Suspicious, I insert 20 cents again. My companion has just had the same result and I am not sure I like Fakir's prediction of my future: it is not always good to have everything you wish for! If we did, what would inspire us to work hard, to plot grand schemes, to try new things? The landlady admits that the spinning wheel of fortune does tend to get stuck. So we receive our twenty cents back, for a new prediction, and I only consider afterwards that this is like feeding coins into a slot machine or having my palm read, or refusing to walk under ladders, or praying - we feel it might help in some way, but are not quite sure how or why.

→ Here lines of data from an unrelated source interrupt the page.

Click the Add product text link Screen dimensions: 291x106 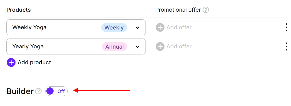coord(34,62)
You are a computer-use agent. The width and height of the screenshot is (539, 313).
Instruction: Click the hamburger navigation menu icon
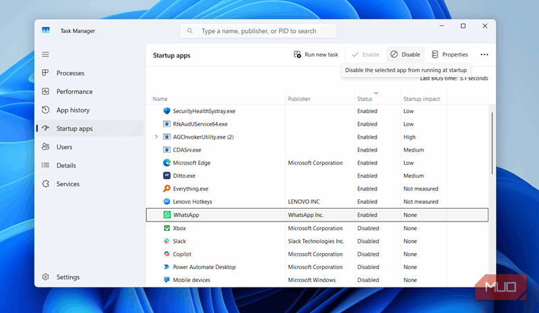[46, 55]
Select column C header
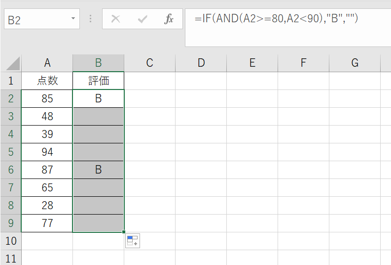Screen dimensions: 391x265 (x=149, y=63)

The jukebox is not working either. That is a pity, because there are few customers and I could have played whatever I wanted, within a certain epoch. I take a sip of Grimbergen, and decide to talk to the lady at the bar instead. Everyone else entering seems to think I am the bar lady. So I get up and talk, and when I return a few minutes later, as if to punish me, someone has drunk the rest of my beer.

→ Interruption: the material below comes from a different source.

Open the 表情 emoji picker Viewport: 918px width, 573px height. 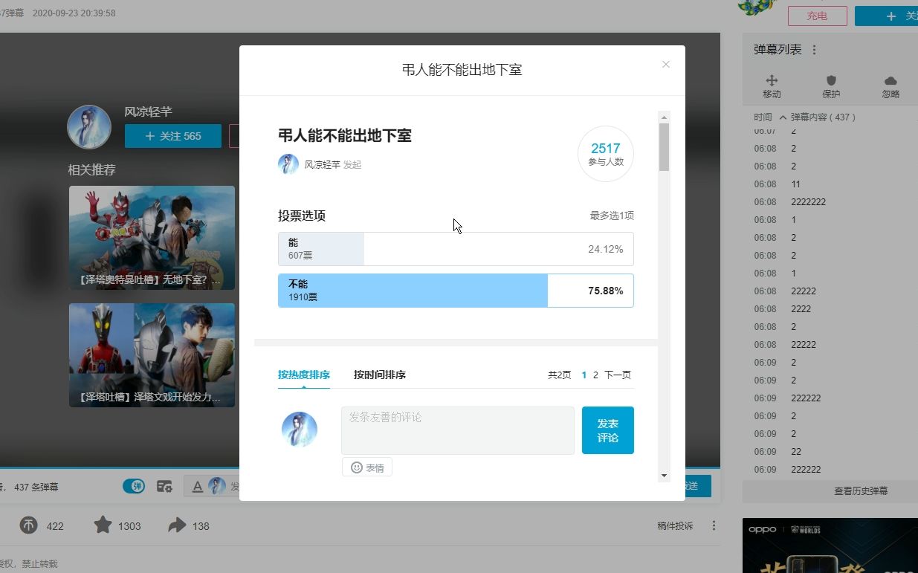tap(367, 467)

Booze n'Blues has been family-run for the last 13 years. I've come here several times before, when the jukebox was working. Not much has changed. The smoking ban has come in, making the interior a little easier on the lungs, but paintwork and memorabilia and the not-for-the-sqeamish toilet and urinal combo downstairs could do with some touching up. But this sense of timelessness is really the appeal: I know that if I leave Brussels and return in five years Blues n'Blues will still look the same, and the jukebox might be playing Chuck Berry or Johnny Cash. Nobody seems too concerned. It's a personal space of Zappa and Zeppelin papered nostalgia: it is what is is.
Perhaps a little sawdust on the floor to add to the wooden stools, tables and bar and Miller Light signs, and I would feel that I was in rural South Carolina or Tennessee. But I don't feel quite in America. The lady tells me her brother opened Blues n'Blues after a former bar, Blues Corner, closed down. Now he lives upstairs. He has never been to the US due to a fear of flying, so has missed out on annual blues meetings there. Instead he has his music here: and a bar interior that reminds me of the US, here in central Brussels.